You are viewing a plain text version of this content. The canonical link for it is here.
Posted to issues@ratis.apache.org by "Tsz-wo Sze (Jira)" <ji...@apache.org> on 2021/04/26 09:21:00 UTC
[jira] [Resolved] (RATIS-1369) When there is no snapshot, the
return snapshotIndex should be -1, not 0.
[ https://issues.apache.org/jira/browse/RATIS-1369?page=com.atlassian.jira.plugin.system.issuetabpanels:all-tabpanel ]
Tsz-wo Sze resolved RATIS-1369.
-------------------------------
Fix Version/s: 2.1.0
Resolution: Fixed
I have merged the pull request. Thanks, [~glengeng]!
> When there is no snapshot, the return snapshotIndex should be -1, not 0.

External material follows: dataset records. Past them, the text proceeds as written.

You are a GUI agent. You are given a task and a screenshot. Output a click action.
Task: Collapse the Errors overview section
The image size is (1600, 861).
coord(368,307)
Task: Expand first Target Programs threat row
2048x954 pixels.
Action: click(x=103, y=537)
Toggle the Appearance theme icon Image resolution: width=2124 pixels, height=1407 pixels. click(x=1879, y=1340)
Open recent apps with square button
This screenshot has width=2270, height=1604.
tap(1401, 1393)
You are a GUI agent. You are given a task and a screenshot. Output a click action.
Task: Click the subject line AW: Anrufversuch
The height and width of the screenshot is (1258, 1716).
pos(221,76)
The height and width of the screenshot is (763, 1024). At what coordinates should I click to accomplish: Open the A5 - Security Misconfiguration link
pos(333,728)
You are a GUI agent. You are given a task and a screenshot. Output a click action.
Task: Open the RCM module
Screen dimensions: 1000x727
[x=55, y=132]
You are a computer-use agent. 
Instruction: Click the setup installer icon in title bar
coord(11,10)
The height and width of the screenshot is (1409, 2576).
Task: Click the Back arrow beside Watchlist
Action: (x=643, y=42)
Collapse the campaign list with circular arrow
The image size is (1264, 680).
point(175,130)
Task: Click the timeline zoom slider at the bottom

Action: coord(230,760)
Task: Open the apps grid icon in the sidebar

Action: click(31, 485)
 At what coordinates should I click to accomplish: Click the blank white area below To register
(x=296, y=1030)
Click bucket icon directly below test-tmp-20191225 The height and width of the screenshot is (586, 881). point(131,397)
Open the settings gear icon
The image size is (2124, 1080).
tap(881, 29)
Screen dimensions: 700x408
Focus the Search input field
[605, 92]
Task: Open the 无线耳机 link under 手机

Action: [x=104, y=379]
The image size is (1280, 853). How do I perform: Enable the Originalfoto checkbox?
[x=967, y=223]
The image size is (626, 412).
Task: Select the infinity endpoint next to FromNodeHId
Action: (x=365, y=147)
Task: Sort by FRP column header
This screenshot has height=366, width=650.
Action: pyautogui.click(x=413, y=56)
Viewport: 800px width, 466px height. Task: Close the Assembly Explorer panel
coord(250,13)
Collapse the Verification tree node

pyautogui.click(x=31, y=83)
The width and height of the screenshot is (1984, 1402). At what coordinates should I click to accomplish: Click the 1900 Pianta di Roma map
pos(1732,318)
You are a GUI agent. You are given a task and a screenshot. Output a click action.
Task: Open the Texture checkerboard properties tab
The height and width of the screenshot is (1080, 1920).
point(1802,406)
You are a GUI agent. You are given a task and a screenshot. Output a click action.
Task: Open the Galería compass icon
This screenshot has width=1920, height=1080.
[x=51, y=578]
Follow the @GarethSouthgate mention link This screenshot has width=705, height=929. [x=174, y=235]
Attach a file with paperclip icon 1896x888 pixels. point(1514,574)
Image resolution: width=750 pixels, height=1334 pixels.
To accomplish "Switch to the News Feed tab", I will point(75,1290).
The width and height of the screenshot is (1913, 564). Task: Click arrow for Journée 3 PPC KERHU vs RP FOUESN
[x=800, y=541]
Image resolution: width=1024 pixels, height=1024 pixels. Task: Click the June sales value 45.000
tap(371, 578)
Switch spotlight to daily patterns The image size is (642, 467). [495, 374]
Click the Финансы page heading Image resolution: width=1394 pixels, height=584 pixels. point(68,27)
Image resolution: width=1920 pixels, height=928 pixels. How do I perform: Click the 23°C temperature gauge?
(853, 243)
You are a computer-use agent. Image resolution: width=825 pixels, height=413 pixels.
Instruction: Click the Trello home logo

> ------------------------------------------------------------------------
>
> Key: RATIS-1369
> URL: https://issues.apache.org/jira/browse/RATIS-1369
> Project: Ratis
> Issue Type: Bug
> Components: server
> Reporter: Glen Geng
> Assignee: Glen Geng
> Priority: Major
> Fix For: 2.1.0
>
> Attachments: ozone-root-scm-9.134.51.215.log - SCM2, follower.log
>
> Time Spent: 1h 10m
> Remaining Estimate: 0h
>
> For now, if there is no snapshot existed, the returned snapshotIndex is 0.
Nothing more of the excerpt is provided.